■ PROMPT ■
Beginning with the line that contains "More Partner Guides (1085, 1296)", transcribe every line down to the end of the entries, exactly, and no other lines.

■ RECORDS SUPPLIED ■
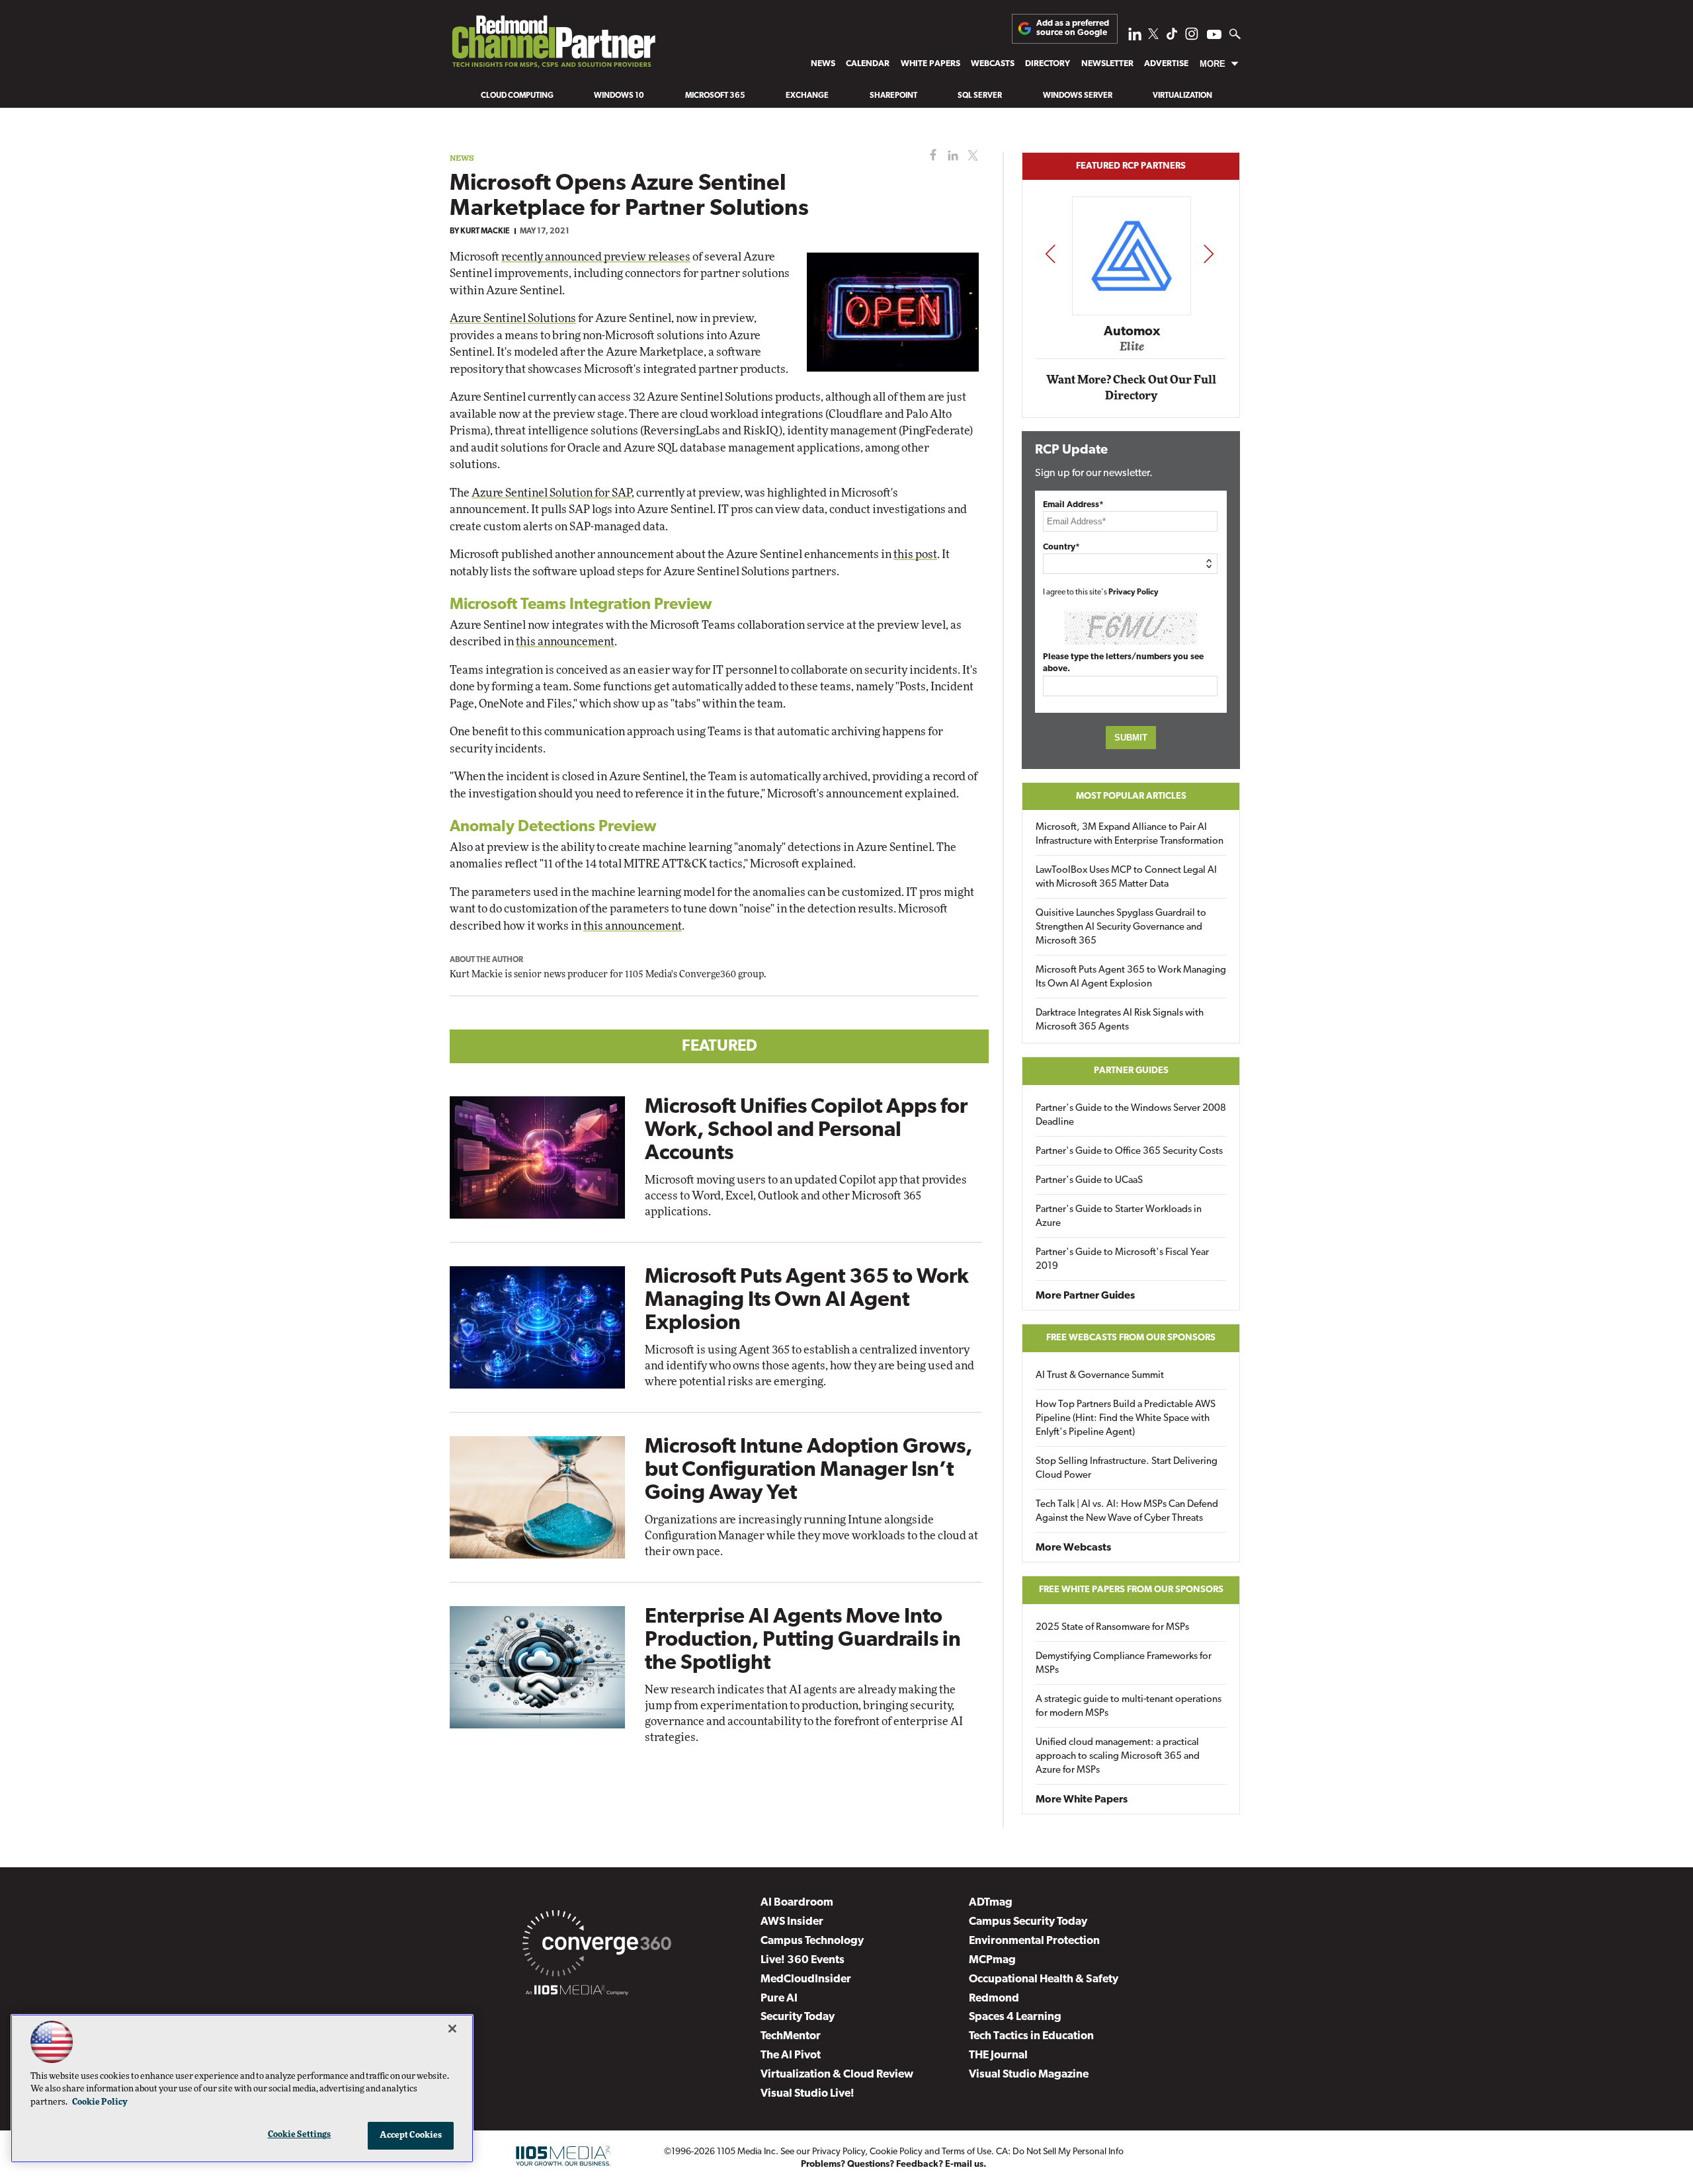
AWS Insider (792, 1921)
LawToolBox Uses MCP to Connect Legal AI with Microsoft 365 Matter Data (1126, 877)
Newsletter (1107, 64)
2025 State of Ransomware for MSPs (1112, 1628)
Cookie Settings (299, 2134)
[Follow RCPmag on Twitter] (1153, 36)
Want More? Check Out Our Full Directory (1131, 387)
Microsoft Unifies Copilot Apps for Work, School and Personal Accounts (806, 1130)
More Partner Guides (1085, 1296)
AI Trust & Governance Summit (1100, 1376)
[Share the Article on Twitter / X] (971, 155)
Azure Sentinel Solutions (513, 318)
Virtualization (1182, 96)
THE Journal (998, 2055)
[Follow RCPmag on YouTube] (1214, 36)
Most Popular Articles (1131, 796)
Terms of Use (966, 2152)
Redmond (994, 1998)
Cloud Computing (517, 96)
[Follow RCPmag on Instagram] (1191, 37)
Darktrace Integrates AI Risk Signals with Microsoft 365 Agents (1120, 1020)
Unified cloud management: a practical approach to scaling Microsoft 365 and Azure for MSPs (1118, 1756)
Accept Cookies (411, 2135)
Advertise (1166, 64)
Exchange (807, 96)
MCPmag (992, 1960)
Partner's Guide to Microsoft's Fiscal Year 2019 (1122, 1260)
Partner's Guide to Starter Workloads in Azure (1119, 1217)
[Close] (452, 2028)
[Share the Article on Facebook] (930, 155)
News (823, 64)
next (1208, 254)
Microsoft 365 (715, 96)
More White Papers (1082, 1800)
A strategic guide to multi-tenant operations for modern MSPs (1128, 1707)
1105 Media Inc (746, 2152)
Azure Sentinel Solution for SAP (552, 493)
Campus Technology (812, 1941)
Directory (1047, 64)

■ RESULT OF THE EXERCISE ■
More Partner Guides (1085, 1296)
AI Trust & Governance Summit (1100, 1376)
[Share the Article on Twitter / X] (971, 155)
Azure Sentinel Solutions (513, 318)
Virtualization (1182, 96)
THE Journal (998, 2055)
[Follow RCPmag on YouTube] (1214, 36)
Most Popular Articles (1131, 796)
Terms of Use (966, 2152)
Redmond (994, 1998)
Cloud Computing (517, 96)
[Follow RCPmag on Instagram] (1191, 37)
Darktrace Integrates AI Risk Signals with Microsoft 365 Agents (1120, 1020)
Unified cloud management: a practical approach to scaling Microsoft 365 and Azure for MSPs (1118, 1756)
Accept Cookies (411, 2135)
Advertise (1166, 64)
Exchange (807, 96)
MCPmag (992, 1960)
Partner's Guide to Microsoft's Fiscal Year 2019 (1122, 1260)
Partner's Guide to Starter Workloads in Azure (1119, 1217)
[Close] (452, 2028)
[Share the Article on Facebook] (930, 155)
News (823, 64)
next (1208, 254)
Microsoft 365 (715, 96)
More White Papers (1082, 1800)
A strategic guide to multi-tenant operations for modern MSPs (1128, 1707)
1105 Media Inc (746, 2152)
Azure Sentinel Solution for SAP (552, 493)
Campus Technology (812, 1941)
Directory (1047, 64)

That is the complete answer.